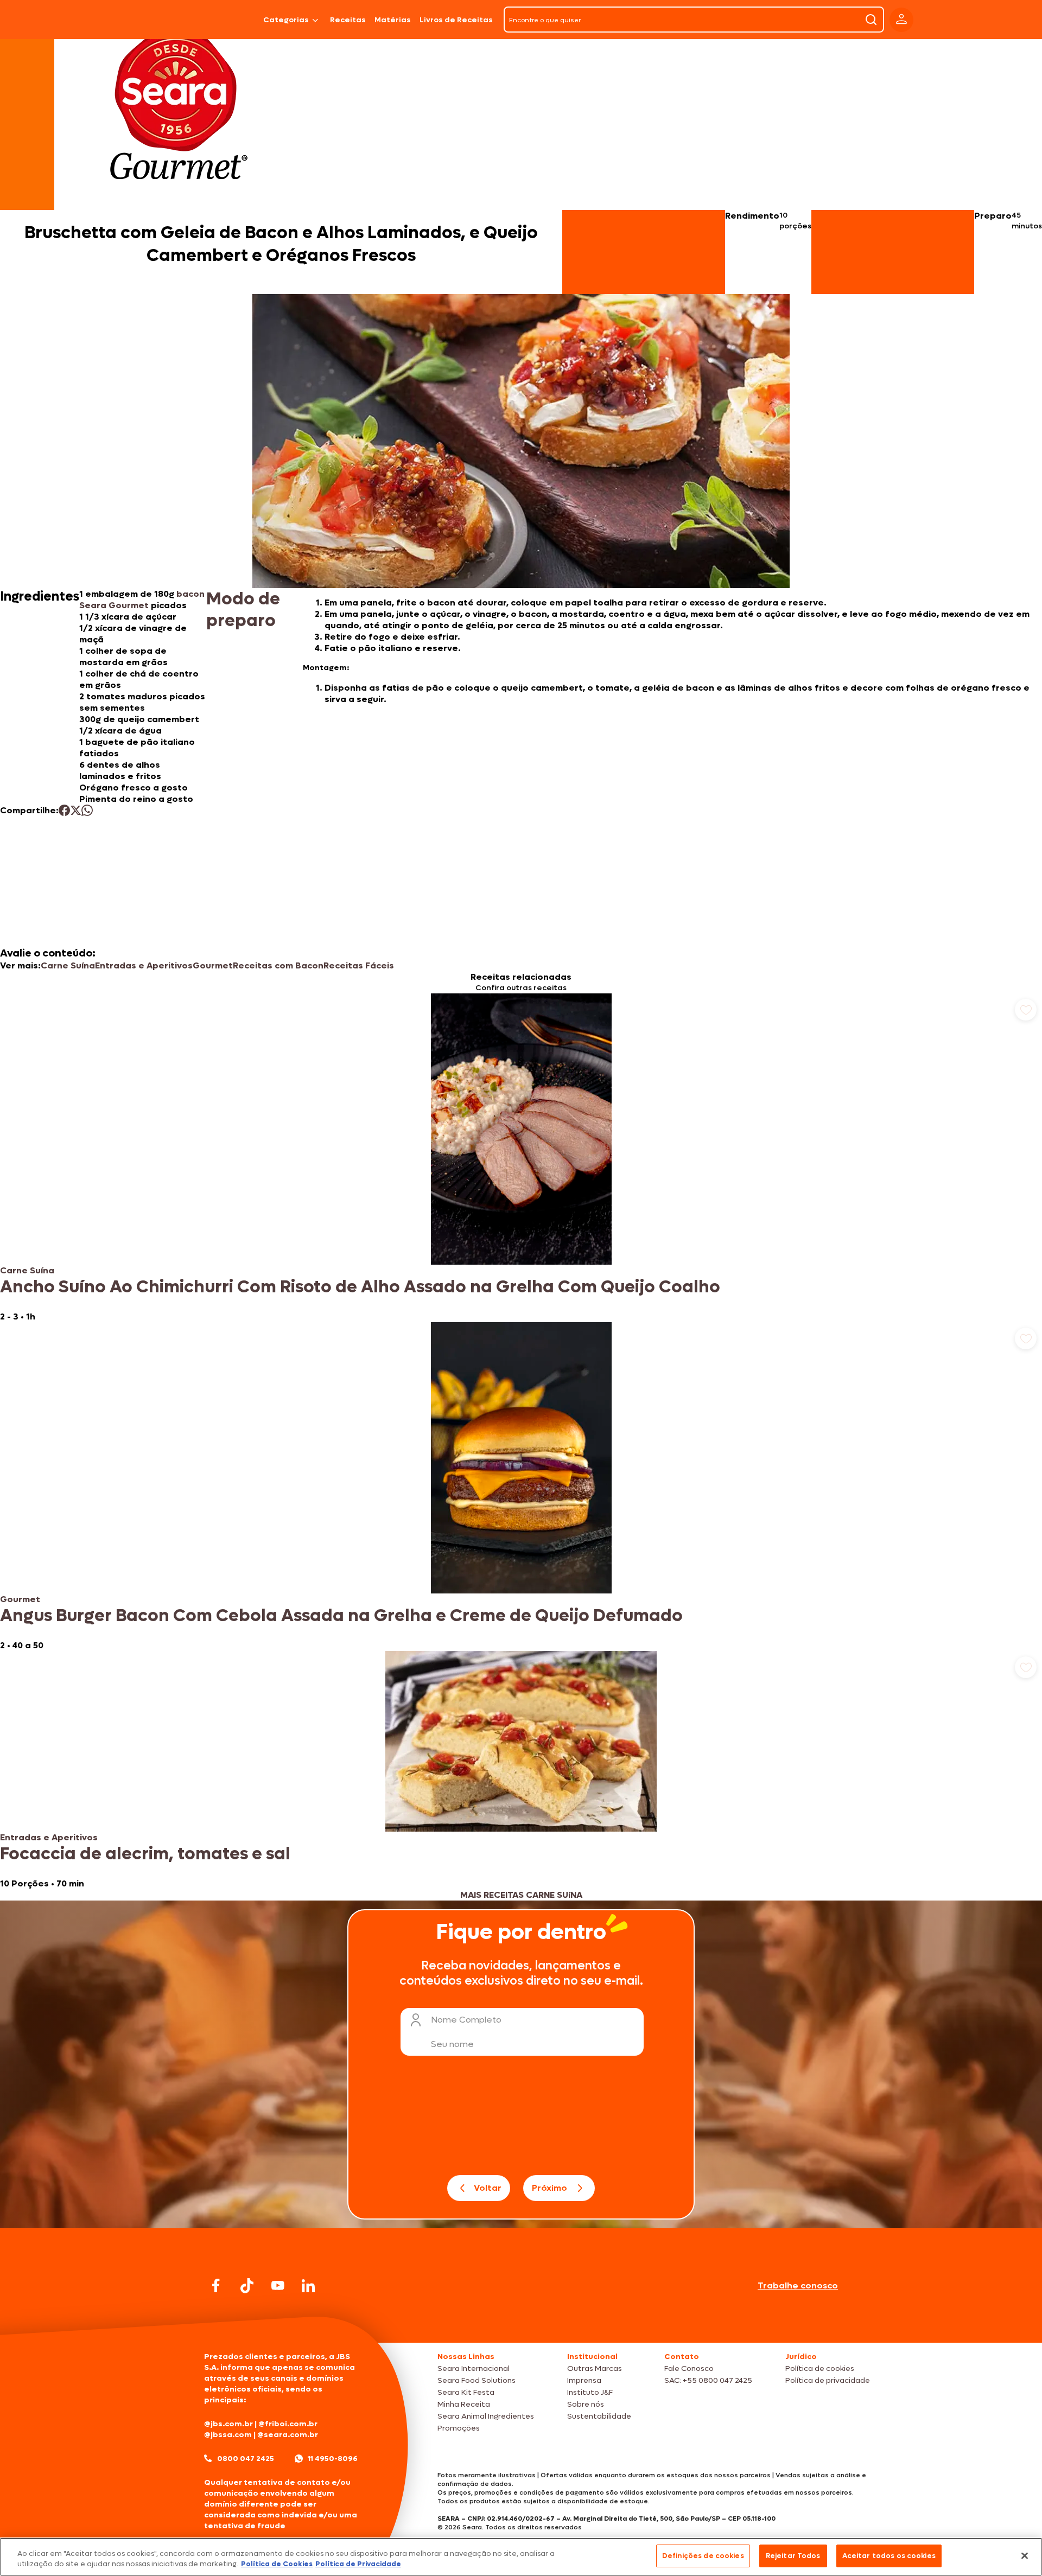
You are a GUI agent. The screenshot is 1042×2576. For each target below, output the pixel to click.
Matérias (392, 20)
* * *
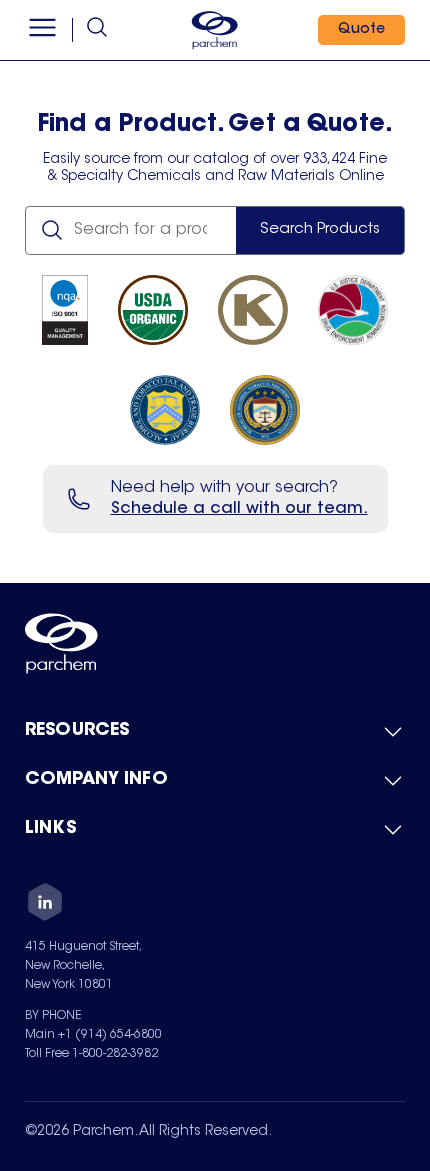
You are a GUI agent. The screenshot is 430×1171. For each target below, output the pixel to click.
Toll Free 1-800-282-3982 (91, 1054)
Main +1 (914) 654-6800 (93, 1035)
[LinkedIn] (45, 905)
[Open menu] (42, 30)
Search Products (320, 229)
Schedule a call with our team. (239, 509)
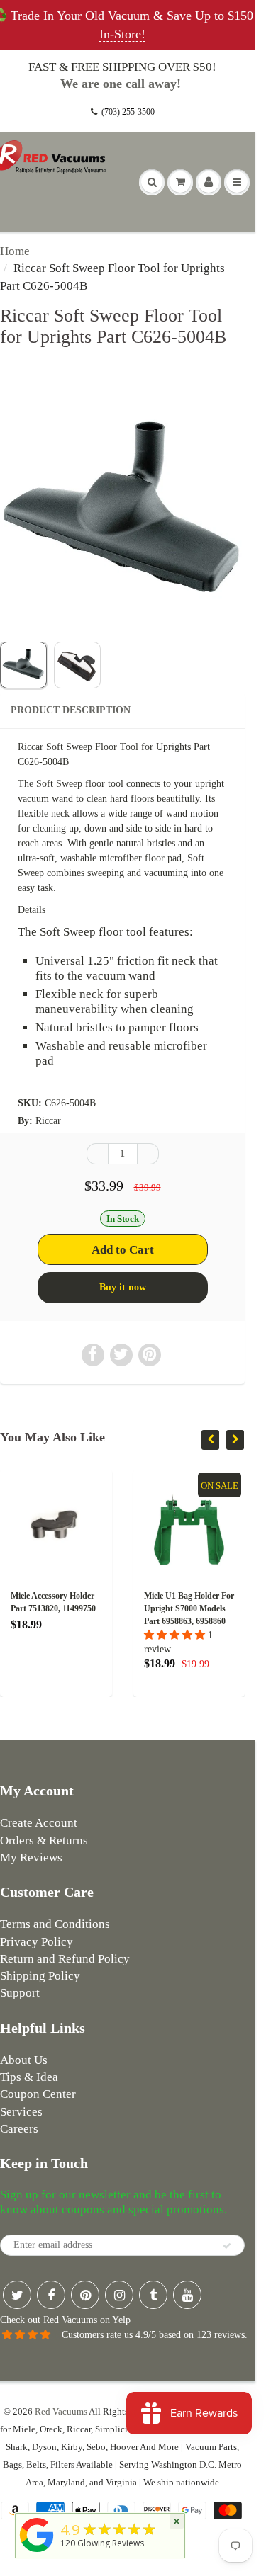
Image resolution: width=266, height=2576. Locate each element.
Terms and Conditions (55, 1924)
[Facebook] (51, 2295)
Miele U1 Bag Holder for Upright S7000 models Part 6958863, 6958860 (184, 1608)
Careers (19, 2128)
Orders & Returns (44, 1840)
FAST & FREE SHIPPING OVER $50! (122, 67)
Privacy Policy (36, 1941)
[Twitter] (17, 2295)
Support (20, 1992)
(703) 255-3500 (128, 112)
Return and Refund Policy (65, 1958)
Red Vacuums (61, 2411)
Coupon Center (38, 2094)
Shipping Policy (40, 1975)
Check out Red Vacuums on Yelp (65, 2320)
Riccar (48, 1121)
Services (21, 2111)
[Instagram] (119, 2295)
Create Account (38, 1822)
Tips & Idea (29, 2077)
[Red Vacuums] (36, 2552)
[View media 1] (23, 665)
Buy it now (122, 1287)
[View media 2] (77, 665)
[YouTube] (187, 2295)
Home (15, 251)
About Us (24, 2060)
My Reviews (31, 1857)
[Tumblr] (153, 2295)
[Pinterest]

■ **Work item**
What lines in the records contain the word "output"? Return each one.

■ **Reply to the exercise**
You are a GUI agent. The screenshot is 1042×2576. For each target below, output the pixel to click.
You are a GUI agent. The screenshot is 430×1171. For each target below, output the pixel to click.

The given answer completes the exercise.